Important Employment Law Decision…

Post 2 of 9
Important Employment Law Decision…

The Glasgow Employment Appeal Tribunal has today made a landmark decision in relation to overtime and payment of this during holiday periods. This may significantly affect how overtime is paid and may also result is numerous backdated claims from employees who feel they have been paid incorrectly in the past!

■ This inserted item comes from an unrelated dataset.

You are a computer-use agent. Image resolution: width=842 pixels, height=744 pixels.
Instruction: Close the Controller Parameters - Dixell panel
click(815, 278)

A number of cases were recently heard in the Employment Appeal Tribunal concerned appeals in connection with the calculation of holiday pay

The issues

In a nut shell the Appeal Tribunal was asked;

  1. To determine what was required in terms of Article 7 of the Working Time Directive (“WTD”), which relates to an employee’s right to annual leave, by way of paid annual leave. Should non-guaranteed over-time and other elements of remuneration which employees are entitled to be included in any pay due over a period of annual leave?
  1. Whether the rule of conforming interpretation permits an interpretation of Regulation 16 of the Working Time Regulations 1998 and/or sections 221-224 and Section 234 of the Employments Rights Act 1996 so as to give effect to the requirement of Article 7?
  1. If the answers to the above questions show that workers have been underpaid in respect of annual leave does this underpayment constitute a “serious of deductions” in terms of the Employment Rights Act in order for the affected employee to complain to the Employment Tribunal?
  1. For the purposes of assessing pay in respect of annual leave, payment in lieu of notice and/or any damages for breach of contract, was the Tribunal entitled or right to find that that pay in lieu of notice should have been based on the weekly shift patterns they last worked before their contracts were terminated?

The Decision

The Appeal Tribunal dismissed the appeals of the Employers. This is significant and will have a huge affect on overtime payment in the future! The main points worth noting are;

  • workers are entitled to be paid a sum of money to reflect normal non-guaranteed overtime as part of their annual leave payments;
  • that applies only to the basic 4 weeks’ leave granted under the Working Time Directive, not the additional 1.6 weeks under regulation 13A of the Working Time Regulations;
  • claims for arrears of holiday pay will be out of time if there has been a break of more than three months between successive underpayments (subject to the reasonable practicability test);
  • travel time payments, which exceed expenses incurred and so amount to additional taxable remuneration, should also be reflected when calculating holiday pay.

What does this mean?

The Appellants may choose to appeal to the Court of Appeal but for the moment all employers MUST note that when paying an employee their annual leave entitlement (holiday pay) they must consider overtime (whether voluntary or not) and other premiums in employers’ holiday pay calculation if said overtime or premiums are paid in that employees “normal pay”.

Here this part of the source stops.